What is asked
Update the records by replacing "pixels" with "px" wherever it occurs, and reproduce the lines with nothing else changed. Leave out the pictures.

Input records
----------------------------------------

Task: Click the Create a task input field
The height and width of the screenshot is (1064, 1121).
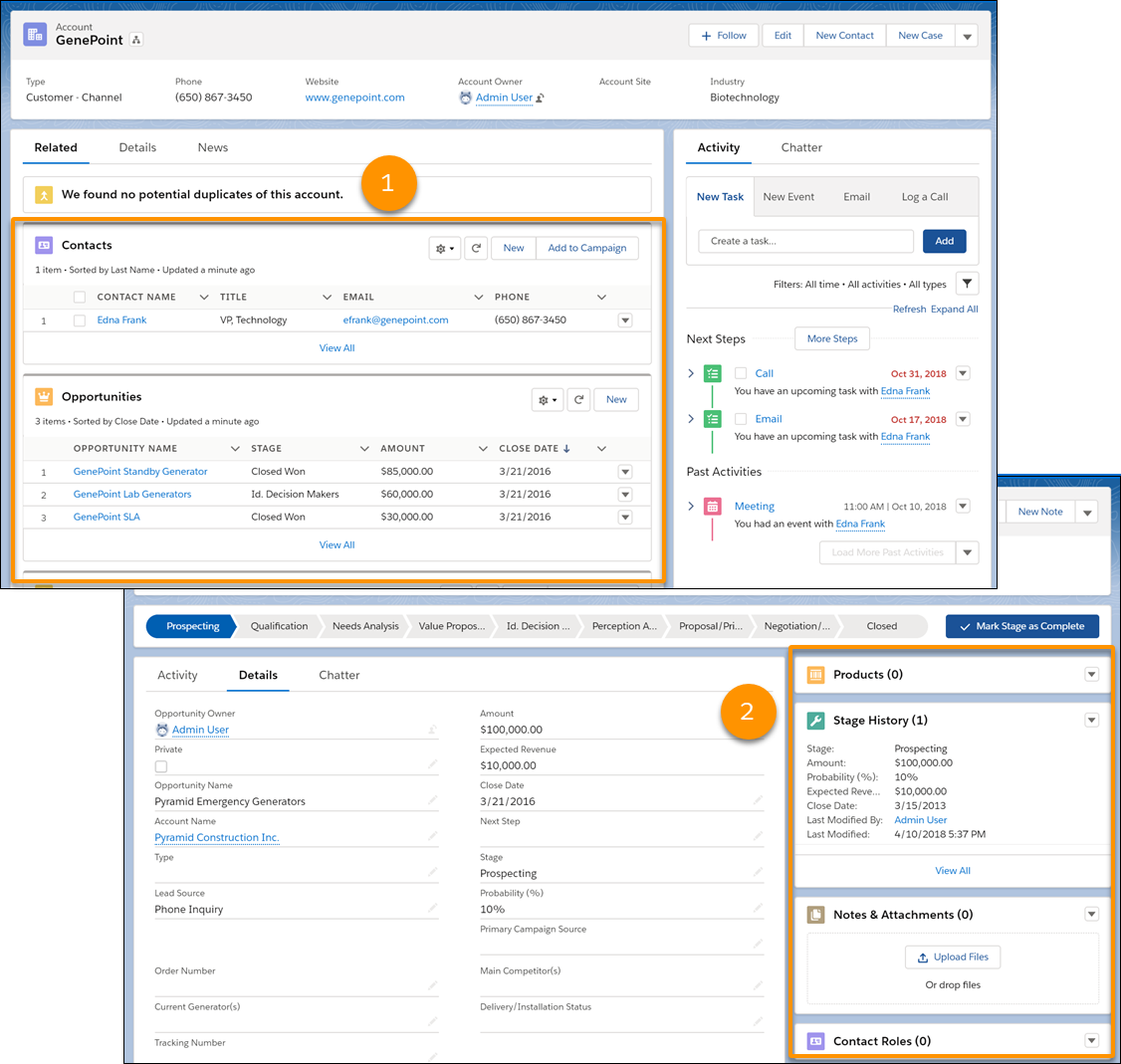Action: click(806, 241)
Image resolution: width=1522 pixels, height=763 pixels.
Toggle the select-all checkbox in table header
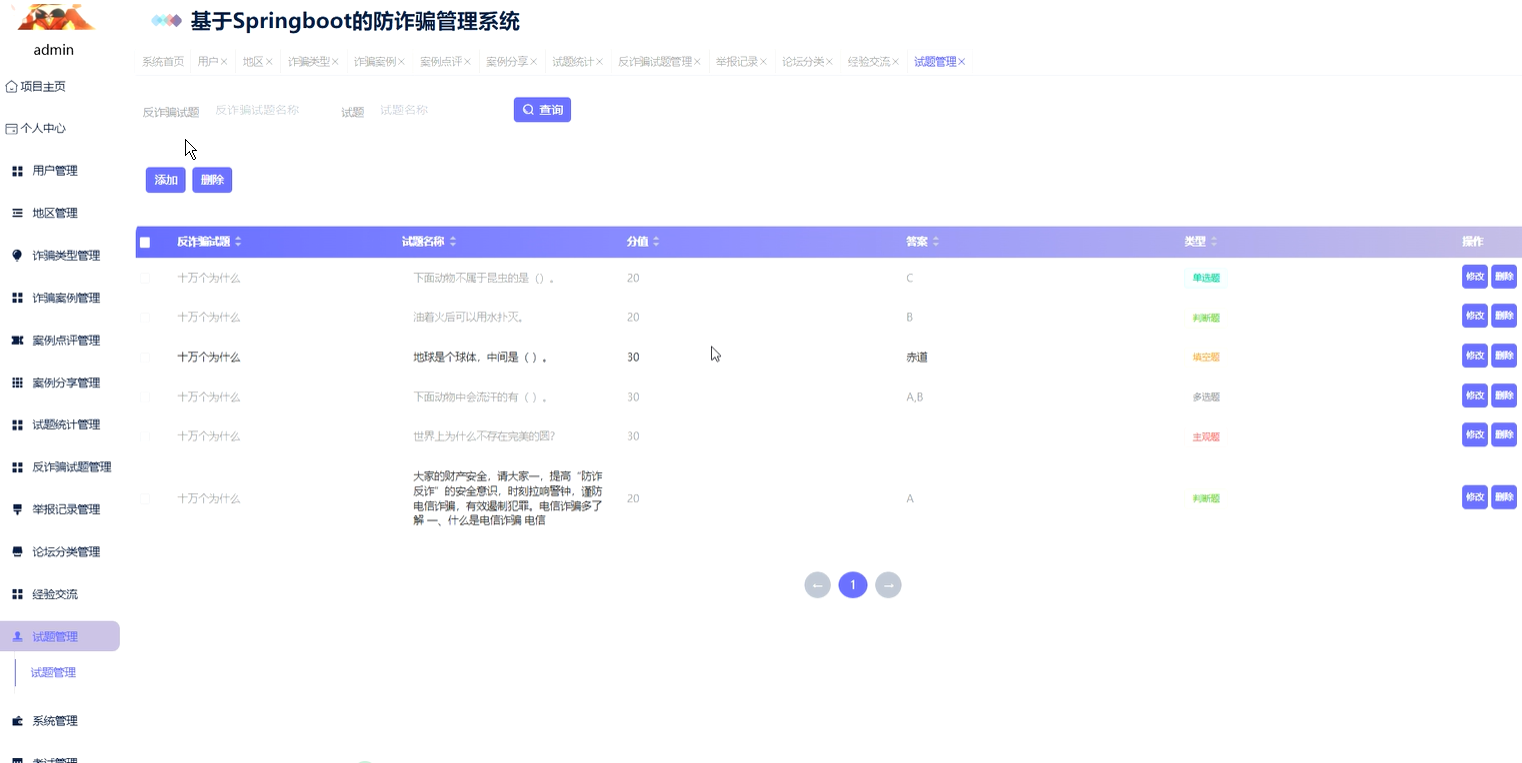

----------------------------------------

Full output
Task: Click the Create a task input field
The height and width of the screenshot is (1064, 1121).
Action: click(806, 241)
Image resolution: width=1522 px, height=763 px.
Toggle the select-all checkbox in table header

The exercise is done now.